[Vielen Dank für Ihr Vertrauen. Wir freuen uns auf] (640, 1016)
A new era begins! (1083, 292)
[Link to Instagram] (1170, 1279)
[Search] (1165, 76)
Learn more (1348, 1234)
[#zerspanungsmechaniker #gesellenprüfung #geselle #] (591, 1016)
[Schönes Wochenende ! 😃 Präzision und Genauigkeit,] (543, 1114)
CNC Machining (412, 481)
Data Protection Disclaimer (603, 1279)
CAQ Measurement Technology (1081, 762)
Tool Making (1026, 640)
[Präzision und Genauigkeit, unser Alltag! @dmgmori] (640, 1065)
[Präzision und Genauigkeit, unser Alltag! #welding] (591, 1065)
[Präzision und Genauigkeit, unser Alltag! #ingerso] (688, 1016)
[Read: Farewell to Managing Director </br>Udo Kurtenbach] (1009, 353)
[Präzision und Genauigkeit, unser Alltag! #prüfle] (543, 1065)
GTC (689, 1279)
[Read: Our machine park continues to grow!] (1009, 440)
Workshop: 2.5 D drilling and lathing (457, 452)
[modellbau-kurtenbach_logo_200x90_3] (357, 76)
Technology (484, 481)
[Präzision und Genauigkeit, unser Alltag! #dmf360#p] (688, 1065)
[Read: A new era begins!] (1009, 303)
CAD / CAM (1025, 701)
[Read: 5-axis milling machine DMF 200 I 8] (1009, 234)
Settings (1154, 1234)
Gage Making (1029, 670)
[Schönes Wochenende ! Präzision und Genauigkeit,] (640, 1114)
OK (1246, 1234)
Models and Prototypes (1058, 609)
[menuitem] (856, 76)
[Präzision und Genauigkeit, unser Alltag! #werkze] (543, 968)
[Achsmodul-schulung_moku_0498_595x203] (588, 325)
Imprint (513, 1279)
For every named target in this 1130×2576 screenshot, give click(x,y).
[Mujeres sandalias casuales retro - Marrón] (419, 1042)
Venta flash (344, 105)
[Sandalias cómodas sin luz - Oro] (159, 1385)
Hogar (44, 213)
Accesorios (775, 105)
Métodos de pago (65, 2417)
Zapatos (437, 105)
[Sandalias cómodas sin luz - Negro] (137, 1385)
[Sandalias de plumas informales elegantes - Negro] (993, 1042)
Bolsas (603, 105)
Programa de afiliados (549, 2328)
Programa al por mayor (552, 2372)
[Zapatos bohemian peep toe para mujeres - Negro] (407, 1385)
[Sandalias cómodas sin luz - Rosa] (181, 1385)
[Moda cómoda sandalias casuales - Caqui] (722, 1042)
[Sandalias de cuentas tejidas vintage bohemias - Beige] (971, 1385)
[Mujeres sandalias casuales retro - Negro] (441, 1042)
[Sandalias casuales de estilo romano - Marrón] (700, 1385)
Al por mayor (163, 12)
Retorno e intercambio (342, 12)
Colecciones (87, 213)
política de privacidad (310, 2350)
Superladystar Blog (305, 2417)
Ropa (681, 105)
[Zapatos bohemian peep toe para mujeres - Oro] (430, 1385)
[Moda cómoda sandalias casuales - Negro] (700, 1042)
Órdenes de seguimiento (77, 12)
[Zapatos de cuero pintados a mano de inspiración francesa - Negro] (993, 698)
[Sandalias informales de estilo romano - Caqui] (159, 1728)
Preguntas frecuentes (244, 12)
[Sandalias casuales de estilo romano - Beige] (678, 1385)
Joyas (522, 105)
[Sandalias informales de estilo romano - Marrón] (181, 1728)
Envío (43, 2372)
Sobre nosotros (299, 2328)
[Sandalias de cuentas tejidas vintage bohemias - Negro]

◆ ◆ ◆

**Task to carry out**
Every entry must be repeated exactly; none may be skipped.

**Response box**
[Vielen Dank für Ihr Vertrauen. Wir freuen uns auf] (640, 1016)
A new era begins! (1083, 292)
[Link to Instagram] (1170, 1279)
[Search] (1165, 76)
Learn more (1348, 1234)
[#zerspanungsmechaniker #gesellenprüfung #geselle #] (591, 1016)
[Schönes Wochenende ! 😃 Präzision und Genauigkeit,] (543, 1114)
CNC Machining (412, 481)
Data Protection Disclaimer (603, 1279)
CAQ Measurement Technology (1081, 762)
Tool Making (1026, 640)
[Präzision und Genauigkeit, unser Alltag! @dmgmori] (640, 1065)
[Präzision und Genauigkeit, unser Alltag! #welding] (591, 1065)
[Präzision und Genauigkeit, unser Alltag! #ingerso] (688, 1016)
[Read: Farewell to Managing Director </br>Udo Kurtenbach] (1009, 353)
[Präzision und Genauigkeit, unser Alltag! #prüfle] (543, 1065)
GTC (689, 1279)
[Read: Our machine park continues to grow!] (1009, 440)
Workshop: 2.5 D drilling and lathing (457, 452)
[modellbau-kurtenbach_logo_200x90_3] (357, 76)
Technology (484, 481)
[Präzision und Genauigkeit, unser Alltag! #dmf360#p] (688, 1065)
[Read: A new era begins!] (1009, 303)
CAD / CAM (1025, 701)
[Read: 5-axis milling machine DMF 200 I 8] (1009, 234)
Settings (1154, 1234)
Gage Making (1029, 670)
[Schönes Wochenende ! Präzision und Genauigkeit,] (640, 1114)
OK (1246, 1234)
Models and Prototypes (1058, 609)
[menuitem] (856, 76)
[Präzision und Genauigkeit, unser Alltag! #werkze] (543, 968)
[Achsmodul-schulung_moku_0498_595x203] (588, 325)
Imprint (513, 1279)
For every named target in this 1130×2576 screenshot, give click(x,y).
[Mujeres sandalias casuales retro - Marrón] (419, 1042)
Venta flash (344, 105)
[Sandalias cómodas sin luz - Oro] (159, 1385)
Hogar (44, 213)
Accesorios (775, 105)
Métodos de pago (65, 2417)
Zapatos (437, 105)
[Sandalias cómodas sin luz - Negro] (137, 1385)
[Sandalias de plumas informales elegantes - Negro] (993, 1042)
Bolsas (603, 105)
Programa de afiliados (549, 2328)
Programa al por mayor (552, 2372)
[Zapatos bohemian peep toe para mujeres - Negro] (407, 1385)
[Sandalias cómodas sin luz - Rosa] (181, 1385)
[Moda cómoda sandalias casuales - Caqui] (722, 1042)
[Sandalias de cuentas tejidas vintage bohemias - Beige] (971, 1385)
[Mujeres sandalias casuales retro - Negro] (441, 1042)
[Sandalias casuales de estilo romano - Marrón] (700, 1385)
Al por mayor (163, 12)
Retorno e intercambio (342, 12)
Colecciones (87, 213)
política de privacidad (310, 2350)
Superladystar Blog (305, 2417)
Ropa (681, 105)
[Zapatos bohemian peep toe para mujeres - Oro] (430, 1385)
[Moda cómoda sandalias casuales - Negro] (700, 1042)
Órdenes de seguimiento (77, 12)
[Zapatos de cuero pintados a mano de inspiración francesa - Negro] (993, 698)
[Sandalias informales de estilo romano - Caqui] (159, 1728)
Preguntas frecuentes (244, 12)
[Sandalias casuales de estilo romano - Beige] (678, 1385)
Joyas (522, 105)
[Sandalias informales de estilo romano - Marrón] (181, 1728)
Envío (43, 2372)
Sobre nosotros (299, 2328)
[Sandalias de cuentas tejidas vintage bohemias - Negro]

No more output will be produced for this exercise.